Not because I discovered something extraordinary, but because I stopped trying to extract meaning from every moment. There was no pressure to make memories, no anxiety about making the “right” choice. Every day unfolded without needing my approval. And that absence of control made everything feel lighter, almost honest.
I met strangers who didn't stay strangers for long. I went on treks I hadn't even heard of before arriving. I ate food that wasn't on Google Maps. Conversations flowed without introductions, plans formed and dissolved naturally, and time stopped behaving the way it usually does.Everything was unplanned. And for once, I let life happen.
There was something deeply uncomfortable about that at first.

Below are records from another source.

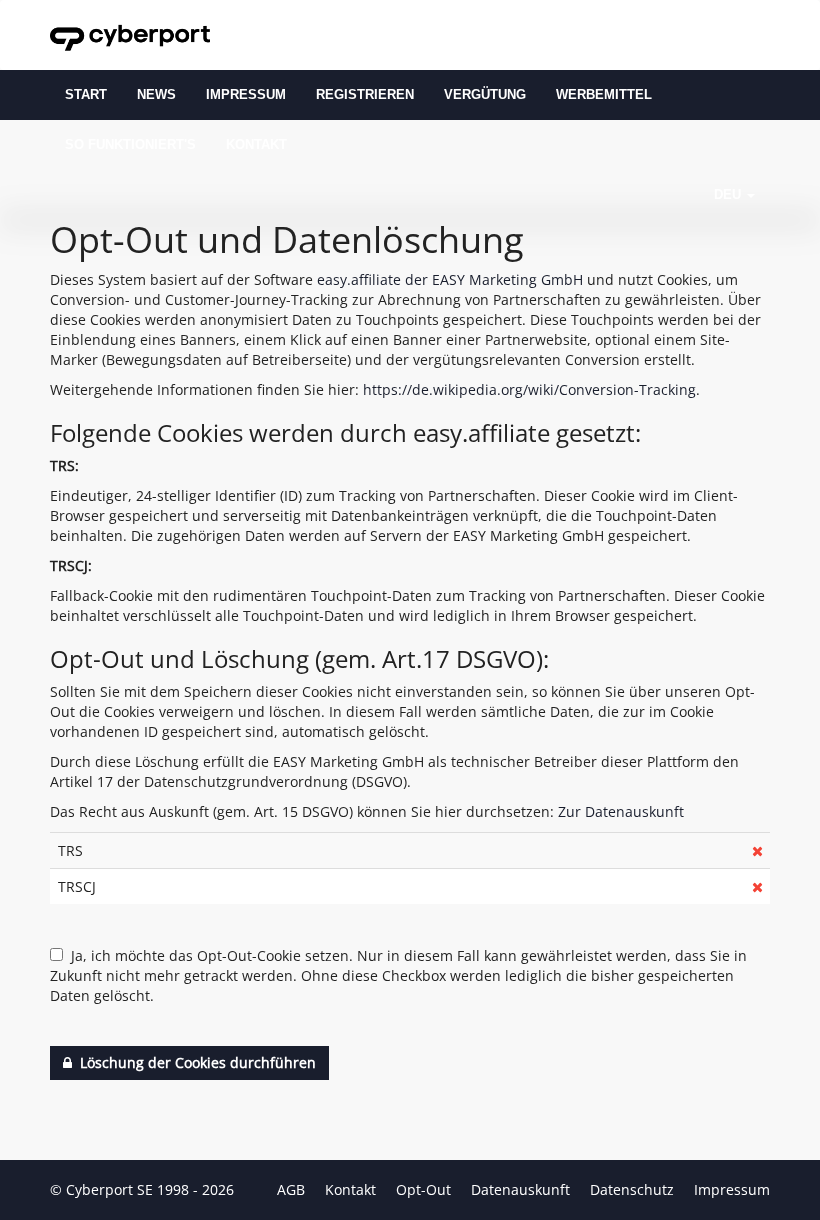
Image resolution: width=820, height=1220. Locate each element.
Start (86, 95)
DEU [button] (729, 195)
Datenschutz (634, 1189)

The silence. The lack of direction. The absence of urgency. But slowly, that discomfort turned into curiosity. Then into ease. And eventually into a quiet kind of joy
We're obsessed with purpose.
Purpose in our careers, Purpose in our relationships, Purpose in our hobbies, Purpose in our mornings, our workouts, our weekends.
We've turned existing into a performance where everything needs a reason, a goal, a measurable outcome. Somewhere along the way, “just being” stopped being enough. Don't get me wrong, purpose matters. It gives direction. It helps us move forward. It gives structure when chaos feels overwhelming.
But we've made it too heavy. We've made purpose feel like a deadline. Like a burden. Like something you're failing at if you don't have it figured out.
The freedom without purpose
On this trip, not having a purpose gave me something I hadn't felt in a long time: freedom.
Freedom to wake up without deciding what kind of day it should be. Freedom to say yes without calculating outcomes. Freedom to follow someone else's curiosity instead of my own plans.
I lived life through someone else's eyes, a local's suggestion, a fellow traveler's excitement, a random “let's just go there.” And it felt surreal in the best way possible. Purpose didn't guide me. Presence did!
Sometimes, the most radical thing you can do is stop asking what something is for and simply experience it as it is.
New beginnings
As we step into a new year, sure, have a purpose. Have goals. Intentions. Something to move toward. But, One thing I always say: leave some room for serendipity. Because some of the best moments in life don't come from chasing purpose they come from letting go just enough for life to surprise you.
And maybe that, in itself, is a kind of purpose worth keeping!